Ken Samaras, Jason et Fabrice Akrour, Théo Lellouche, Mikael Castelle, Mohamed Khemissa, Alpha Wann, Eddy de Pretto, Roméo Elvis, Antoine Valentinelli, Florian et Olivio Ordonez, Tarik et Nabil Andrieu et elle savaient mieux que personne que pour entretenir une amitié, la première règle de son Code d'Honneur engageait de respecter l'autre dans son entièreté. Même en silence, tous se vouaient un respect sans égal, particulièrement en acceptant leurs démons.

Si la volonté de Ken était de pas organiser de fête surprise, ses frères ne se poseraient donc pas plus de questions. C'est ainsi que Ken Samaras souffla ses trente bougies entouré de sa famille, sans far ni paillettes et dans l'anonymat le plus complet. La discrétion était l'un de ses crédos.

Avril fut l'un des mois les plus intenses que le clan vécut depuis l'été. Aucun n'eut le temps de se poser pour prendre du recul et réfléchir sur ce qu'ils leur arrivaient. En effet, les répétitions générales des concerts avaient débutées dans une adrénaline incomparable à n'importe quelle autre source de stress. Ces dernières étant réalisées dans des conditions similaires à celles des véritables concerts  pour que les artistes soient rassurés sur le choix de leur playlist, du placement sur scène et des décors, les rappeurs ressentirent ainsi un immense soulagement de voir que tout le travail fourni se révélait utile, mais aussi une montée d'angoisse et d'anxiété à l'approche de la première date.

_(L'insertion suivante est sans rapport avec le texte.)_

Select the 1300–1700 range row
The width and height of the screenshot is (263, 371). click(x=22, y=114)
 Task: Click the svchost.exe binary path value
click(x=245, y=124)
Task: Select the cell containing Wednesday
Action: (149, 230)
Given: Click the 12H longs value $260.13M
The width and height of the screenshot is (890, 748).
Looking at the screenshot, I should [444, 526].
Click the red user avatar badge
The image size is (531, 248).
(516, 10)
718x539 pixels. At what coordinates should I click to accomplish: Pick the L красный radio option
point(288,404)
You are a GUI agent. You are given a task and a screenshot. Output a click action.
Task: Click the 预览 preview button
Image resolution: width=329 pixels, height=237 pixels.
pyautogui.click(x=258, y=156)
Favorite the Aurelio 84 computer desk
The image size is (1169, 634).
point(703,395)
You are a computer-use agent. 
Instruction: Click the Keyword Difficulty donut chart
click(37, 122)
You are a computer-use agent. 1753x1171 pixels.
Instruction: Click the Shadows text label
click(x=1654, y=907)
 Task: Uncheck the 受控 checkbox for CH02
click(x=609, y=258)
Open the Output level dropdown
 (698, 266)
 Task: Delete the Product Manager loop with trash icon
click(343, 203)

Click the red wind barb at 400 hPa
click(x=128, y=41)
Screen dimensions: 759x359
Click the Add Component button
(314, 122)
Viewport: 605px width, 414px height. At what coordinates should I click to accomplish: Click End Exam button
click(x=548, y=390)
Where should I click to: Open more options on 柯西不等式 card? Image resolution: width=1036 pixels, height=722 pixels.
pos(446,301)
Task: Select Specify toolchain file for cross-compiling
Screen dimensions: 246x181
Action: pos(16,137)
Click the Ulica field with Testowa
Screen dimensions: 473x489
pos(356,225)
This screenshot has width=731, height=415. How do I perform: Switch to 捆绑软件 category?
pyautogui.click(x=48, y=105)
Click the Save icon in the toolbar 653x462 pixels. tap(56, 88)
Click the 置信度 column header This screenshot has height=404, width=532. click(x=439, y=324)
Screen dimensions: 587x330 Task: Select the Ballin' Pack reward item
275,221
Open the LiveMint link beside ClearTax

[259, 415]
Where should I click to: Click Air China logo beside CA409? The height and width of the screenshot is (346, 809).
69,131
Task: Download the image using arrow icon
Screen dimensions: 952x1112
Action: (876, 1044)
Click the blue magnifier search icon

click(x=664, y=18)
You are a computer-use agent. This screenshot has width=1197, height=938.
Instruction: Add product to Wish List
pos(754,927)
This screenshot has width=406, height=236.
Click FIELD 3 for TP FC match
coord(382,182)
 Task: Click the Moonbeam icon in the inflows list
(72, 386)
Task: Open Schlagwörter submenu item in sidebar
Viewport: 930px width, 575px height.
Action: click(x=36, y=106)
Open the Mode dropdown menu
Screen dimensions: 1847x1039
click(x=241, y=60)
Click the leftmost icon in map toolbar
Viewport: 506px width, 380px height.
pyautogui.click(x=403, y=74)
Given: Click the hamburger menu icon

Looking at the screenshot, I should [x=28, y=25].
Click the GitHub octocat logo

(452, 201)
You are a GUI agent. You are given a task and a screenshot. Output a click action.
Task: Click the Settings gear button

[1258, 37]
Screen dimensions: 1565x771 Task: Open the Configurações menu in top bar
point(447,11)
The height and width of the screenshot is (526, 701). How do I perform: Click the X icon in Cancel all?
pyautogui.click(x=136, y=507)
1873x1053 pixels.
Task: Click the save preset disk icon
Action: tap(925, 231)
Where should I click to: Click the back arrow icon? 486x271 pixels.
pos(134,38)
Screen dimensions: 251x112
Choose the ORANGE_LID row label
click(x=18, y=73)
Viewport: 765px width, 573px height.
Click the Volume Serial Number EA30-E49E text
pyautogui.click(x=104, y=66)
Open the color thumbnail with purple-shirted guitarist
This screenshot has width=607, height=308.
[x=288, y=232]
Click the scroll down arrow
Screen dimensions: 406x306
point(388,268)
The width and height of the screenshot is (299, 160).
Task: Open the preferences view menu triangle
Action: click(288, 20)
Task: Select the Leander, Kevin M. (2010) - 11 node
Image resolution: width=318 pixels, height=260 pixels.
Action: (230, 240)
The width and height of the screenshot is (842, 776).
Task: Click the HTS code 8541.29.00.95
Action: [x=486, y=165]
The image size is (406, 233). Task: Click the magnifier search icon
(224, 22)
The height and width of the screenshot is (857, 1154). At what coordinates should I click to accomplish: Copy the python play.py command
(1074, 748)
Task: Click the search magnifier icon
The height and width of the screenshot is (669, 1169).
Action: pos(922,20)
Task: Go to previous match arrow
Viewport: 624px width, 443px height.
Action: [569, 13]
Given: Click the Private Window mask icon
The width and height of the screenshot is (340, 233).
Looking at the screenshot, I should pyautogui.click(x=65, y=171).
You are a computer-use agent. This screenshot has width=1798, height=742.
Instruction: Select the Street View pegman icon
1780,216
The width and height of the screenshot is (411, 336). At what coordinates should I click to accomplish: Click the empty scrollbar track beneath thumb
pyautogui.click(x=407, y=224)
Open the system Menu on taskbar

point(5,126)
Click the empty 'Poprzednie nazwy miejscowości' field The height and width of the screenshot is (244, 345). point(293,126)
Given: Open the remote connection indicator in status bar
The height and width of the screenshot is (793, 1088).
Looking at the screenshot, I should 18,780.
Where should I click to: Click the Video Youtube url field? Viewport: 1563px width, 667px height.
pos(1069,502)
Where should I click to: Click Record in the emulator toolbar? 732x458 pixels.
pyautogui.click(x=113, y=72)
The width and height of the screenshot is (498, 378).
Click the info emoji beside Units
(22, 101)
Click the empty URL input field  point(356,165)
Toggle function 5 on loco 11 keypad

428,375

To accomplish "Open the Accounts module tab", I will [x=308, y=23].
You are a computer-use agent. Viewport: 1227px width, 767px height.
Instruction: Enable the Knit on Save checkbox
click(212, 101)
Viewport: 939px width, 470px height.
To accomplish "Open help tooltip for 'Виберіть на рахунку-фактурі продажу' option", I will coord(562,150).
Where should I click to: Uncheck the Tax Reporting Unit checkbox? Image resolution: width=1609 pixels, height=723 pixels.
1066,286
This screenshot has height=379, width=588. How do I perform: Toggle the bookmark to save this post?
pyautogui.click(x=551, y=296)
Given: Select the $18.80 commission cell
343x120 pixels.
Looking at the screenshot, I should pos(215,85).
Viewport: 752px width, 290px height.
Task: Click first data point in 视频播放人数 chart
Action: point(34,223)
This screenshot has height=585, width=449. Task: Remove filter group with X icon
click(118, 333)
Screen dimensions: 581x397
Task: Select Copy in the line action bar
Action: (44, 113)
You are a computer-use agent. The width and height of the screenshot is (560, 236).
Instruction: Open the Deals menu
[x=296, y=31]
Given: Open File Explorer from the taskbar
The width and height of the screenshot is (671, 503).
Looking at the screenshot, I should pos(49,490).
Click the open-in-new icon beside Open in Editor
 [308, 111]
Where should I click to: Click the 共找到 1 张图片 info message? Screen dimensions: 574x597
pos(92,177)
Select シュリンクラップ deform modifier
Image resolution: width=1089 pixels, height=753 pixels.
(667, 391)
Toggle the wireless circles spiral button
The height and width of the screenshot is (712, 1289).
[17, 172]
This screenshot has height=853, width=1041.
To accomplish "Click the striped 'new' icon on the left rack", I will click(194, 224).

C'est ainsi qu'Olivio fêta son anniversaire en plein milieu de la fosse encore vide du zénith de Toulouse. Son frère Florian fut, en réalité comme chaque année, ému de le voir grandir et surtout s'épanouir dans sa vie d'homme et d'artiste. Cette soirée s'inscrivit une fois de plus dans la longue liste des souvenirs que tous les rappeurs partageaient désormais en commun. De plus, ils purent facilement organiser à l'aide des techniciens et toujours à l'intérieur un barbecue géant. Puis, cette célébration se conclut dans une bataille d'eau géante, entre rires et chutes.

Tarik y repensa dans la seconde même où Olivio venait d'annoncer une trêve éphémère, pour prendre le temps d'aller chercher des serviettes pour se sécher. Ainsi, Tarik en lança une à son frère, et posa la troisième sur les épaules de sa femme. Heureusement, elle était ce jour-là habillée en geush, en total look noir formé d'une casquette de la célèbre marque de la victoire, un simple t-shirt, un jogging aux trois bandes blanches et l'indémodable ensemble des claquettes-chaussettes.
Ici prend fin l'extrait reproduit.